Are you people for real? Why are you people focused on the oath part of
Divine.Wind's comment? I see that he mentioned that, but who in their right mind would latch onto that tidbit as the basis for doubting the intelligence community's assertion that the Russian governmentally authorized actors hacked U.S. organizations and used the information as best they could to influence the 2016 election? A toothpick floats, but it won't keep your head above water.
You can catterwaul about the oath government officials take if you want to, but if you are going to do that, then you need to at least show that the key individuals who participated in developing and issuing the CIA's reports and statements are not credible, cannot be relied upon and did misrepresent the facts by presenting something other than the truth to executive and legislative branch officials.
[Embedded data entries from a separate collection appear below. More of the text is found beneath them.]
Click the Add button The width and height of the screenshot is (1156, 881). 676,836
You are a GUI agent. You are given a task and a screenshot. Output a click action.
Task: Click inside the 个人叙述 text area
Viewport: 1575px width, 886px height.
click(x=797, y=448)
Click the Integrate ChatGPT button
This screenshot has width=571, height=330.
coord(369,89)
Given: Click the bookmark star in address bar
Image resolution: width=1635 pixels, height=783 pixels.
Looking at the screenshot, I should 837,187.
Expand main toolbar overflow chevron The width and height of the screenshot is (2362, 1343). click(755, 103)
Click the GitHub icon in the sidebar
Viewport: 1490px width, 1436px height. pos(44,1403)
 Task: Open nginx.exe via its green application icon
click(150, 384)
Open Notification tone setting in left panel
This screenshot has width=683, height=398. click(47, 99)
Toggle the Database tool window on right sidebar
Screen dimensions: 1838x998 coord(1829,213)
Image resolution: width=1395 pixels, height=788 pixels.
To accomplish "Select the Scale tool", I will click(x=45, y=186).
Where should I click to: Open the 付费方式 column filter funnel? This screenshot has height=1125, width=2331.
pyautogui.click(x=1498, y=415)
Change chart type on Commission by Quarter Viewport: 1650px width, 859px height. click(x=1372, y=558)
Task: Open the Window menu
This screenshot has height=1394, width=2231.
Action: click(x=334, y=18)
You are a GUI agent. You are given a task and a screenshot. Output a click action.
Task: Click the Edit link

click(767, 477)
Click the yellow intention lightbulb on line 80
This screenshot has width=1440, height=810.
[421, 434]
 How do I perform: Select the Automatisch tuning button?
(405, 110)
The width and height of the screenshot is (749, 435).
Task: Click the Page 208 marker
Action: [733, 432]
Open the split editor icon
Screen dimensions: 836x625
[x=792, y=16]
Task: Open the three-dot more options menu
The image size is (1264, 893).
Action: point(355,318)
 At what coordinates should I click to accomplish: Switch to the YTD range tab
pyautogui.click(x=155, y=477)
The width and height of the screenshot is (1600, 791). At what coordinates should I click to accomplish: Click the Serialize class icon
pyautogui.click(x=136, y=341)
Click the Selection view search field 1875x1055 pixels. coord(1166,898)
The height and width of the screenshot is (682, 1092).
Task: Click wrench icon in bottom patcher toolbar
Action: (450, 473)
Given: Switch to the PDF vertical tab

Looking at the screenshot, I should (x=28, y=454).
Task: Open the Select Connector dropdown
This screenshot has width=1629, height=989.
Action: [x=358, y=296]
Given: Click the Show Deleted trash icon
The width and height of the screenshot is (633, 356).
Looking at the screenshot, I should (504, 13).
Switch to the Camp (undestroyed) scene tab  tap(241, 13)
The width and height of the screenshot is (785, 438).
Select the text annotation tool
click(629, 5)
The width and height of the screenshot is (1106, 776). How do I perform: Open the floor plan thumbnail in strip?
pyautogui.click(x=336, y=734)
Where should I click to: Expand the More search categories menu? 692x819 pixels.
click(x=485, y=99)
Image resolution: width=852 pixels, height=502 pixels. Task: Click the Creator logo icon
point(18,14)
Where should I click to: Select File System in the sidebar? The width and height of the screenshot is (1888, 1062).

Is this what you people do on this forum? Instead of directly taking on the heart of a claim or argument, you take to grasping at the straw of "I don't know the people who did whatever therefore I don't believe them." Does everything here come down basically to a conspiracy theorist's argument that derives mostly from an anti-intellectualist approach to political debate that depends on the notion that one person's ignorance is just as good as another's knowledge?
That's the kind of the kind of questions and concerns you expect when you discuss things with eighth graders not other presumably smart adults and definitely not with adults mature enough not to beyond the level of their ability to fully understand.
When it comes to what the intelligence community says, you can pretty much in the near term forget about them fully disclosing all the information they collect and analyze. I would think everyone understands that much. Another thing is that we only find out about the actions government decision makers take and that turn out to have been the wrong action to take. What we rarely find out is what the intelligence community actually tells decision makers, namely the president.
Former
CIA Deputy Director Michael Morell made it quite clear. "As [President Bush's] briefer, my job is to carry CIA's best information and best analysis to the president of the United States and make sure he understands it. My job is to not watch what they're saying on TV." Elected and appointed leaders will make what they want of what the intelligence community tells them.
Take the intelligence estimate, "
Iraq's Continuing Programs for Weapons of Mass Destruction," the Bush Administration used as its basis for the second Iraq war. Here is an excerpt from it.
Iraq "probably has renovated a [vaccine] production plant" to manufacture biological weapons "but
we are unable to determine whether [biological weapons] agent research has resumed." The NIE also said
Hussein did not have sufficient material to manufacture any nuclear weapons and
the information we have on Iraqi nuclear personnel does not appear consistent with a coherent effort to reconstitute its nuclear weapons program. (see page 8)
October 7, 2002 - President Bush Outlines Iraqi Threat - "The Iraqi regime...possesses and produces chemical and biological weapons," and "The evidence indicates that Iraq is reconstituting its nuclear weapons program."
That is just one example, but it clearly illustrates the point that what the intelligence community says and what of it comes our way need not be the same things in spirit and letter. Based on what appears in the report, it's fair to say the prevailing view of the intelligence community was consistent with what Bush reported, but that State and DOE dissented saying the evidence was in their opinion unpersuasive that Iraq was pursuing WMDs. State's job is to understand the people and policies of the countries with whom we have relations and DOE's job is to understand the hard science of nuclear weapons. I realize that the CIA and military gather human intelligence, but they didn't indicate any of their sources were scientists working on the alleged Iraqi programs. They were getting their information from zealots whom they tortured.
As goes Russian hacking, I haven't read the report that was released a few days ago, but I also haven't seen anyone citing specific passages from it that make it clear the intelligence community is wrong. What I have seen is people talking about an oath. Come on. That's weaker than dishwater.